Vagueou pela aldeia, reconhecendo com calma satisfação os diversos deuses que conhecera antes da longa viagem. E via ali cães e cachorros que se haviam desenvolvido como ele próprio, os já adultos não pareciam tão grandes nem tão formidáveis como as imagens que deles guardava. Também já não os temia tanto como antigamente, e andava pelo meio deles com uma naturalidade que tinha tanto de novo como de agradável.

Ali estava Baseek, um velho cão cinzento, quando Caninos Brancos era mais novo, bastava mostrar-lhe os dentes para afugentá-lo, trêmulo de medo. Fora ele que lhe fizera compreender a sua própria insignificância e por ele perceberia agora das modificações e do desenvolvimento por que havia passado. Enquanto Baseek enfraquecera com a idade, esta dera a Caninos Brancos toda a força da juventude.

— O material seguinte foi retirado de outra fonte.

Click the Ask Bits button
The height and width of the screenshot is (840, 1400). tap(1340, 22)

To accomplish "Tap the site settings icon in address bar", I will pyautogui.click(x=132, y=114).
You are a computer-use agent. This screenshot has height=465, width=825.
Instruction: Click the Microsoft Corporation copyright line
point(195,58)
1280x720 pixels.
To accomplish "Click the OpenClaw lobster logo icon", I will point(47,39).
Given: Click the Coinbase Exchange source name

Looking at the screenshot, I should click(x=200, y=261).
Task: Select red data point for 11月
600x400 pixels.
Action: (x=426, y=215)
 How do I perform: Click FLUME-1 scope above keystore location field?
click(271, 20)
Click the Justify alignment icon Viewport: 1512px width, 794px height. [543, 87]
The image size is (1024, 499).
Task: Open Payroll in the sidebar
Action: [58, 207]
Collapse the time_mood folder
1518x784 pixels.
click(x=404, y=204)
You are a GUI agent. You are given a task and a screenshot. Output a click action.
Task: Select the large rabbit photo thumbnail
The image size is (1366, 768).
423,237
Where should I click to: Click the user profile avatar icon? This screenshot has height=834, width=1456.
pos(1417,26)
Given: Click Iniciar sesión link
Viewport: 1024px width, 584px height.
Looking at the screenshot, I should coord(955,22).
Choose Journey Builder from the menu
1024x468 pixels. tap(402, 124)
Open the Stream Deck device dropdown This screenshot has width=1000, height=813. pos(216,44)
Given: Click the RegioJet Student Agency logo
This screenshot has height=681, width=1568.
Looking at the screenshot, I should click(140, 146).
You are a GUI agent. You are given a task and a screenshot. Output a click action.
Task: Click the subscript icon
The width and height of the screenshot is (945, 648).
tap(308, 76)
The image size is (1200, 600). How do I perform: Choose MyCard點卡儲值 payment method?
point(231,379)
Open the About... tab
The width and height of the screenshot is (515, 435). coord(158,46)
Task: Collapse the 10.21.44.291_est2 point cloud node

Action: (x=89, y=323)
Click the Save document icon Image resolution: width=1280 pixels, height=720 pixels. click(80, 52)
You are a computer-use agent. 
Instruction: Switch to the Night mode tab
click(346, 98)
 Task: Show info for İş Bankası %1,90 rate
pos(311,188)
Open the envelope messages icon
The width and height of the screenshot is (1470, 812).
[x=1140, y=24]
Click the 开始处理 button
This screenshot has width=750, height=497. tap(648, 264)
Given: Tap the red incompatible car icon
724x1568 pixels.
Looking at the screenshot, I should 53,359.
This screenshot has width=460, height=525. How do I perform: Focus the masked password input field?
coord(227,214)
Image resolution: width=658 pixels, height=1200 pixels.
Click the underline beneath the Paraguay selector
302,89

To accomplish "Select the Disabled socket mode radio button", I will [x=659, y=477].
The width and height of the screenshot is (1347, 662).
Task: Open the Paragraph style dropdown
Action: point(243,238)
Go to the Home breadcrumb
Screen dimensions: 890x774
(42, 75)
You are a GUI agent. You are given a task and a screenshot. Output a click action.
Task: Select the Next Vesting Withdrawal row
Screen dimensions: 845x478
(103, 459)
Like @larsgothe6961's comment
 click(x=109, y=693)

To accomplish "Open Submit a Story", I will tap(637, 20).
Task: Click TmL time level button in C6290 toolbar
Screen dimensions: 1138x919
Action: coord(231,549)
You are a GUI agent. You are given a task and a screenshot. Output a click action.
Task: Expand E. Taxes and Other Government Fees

Foi durante a distribuição de um alce recentemente morto que Caninos Brancos se deu conta da alteração das relações entre ele e os outros cães. Coubera-lhe uma pata e uma parte do osso da canela, ao qual estava agarrado um bom pedaço de carne. Afastado dos outros animais (estava de fato escondido atrás de matagal), devorava o seu quinhão quando Baseek surgiu na sua frente. Antes de compreender o que fazia, mordeu o intruso duas vezes e afastou-se de um salto. Baseek foi apanhado de surpresa pela temeridade do outro e pela rapidez do ataque. Ficou parado olhando estupidamente para Caninos Brancos, enquanto o pedaço de osso sangrento jazia entre os dois.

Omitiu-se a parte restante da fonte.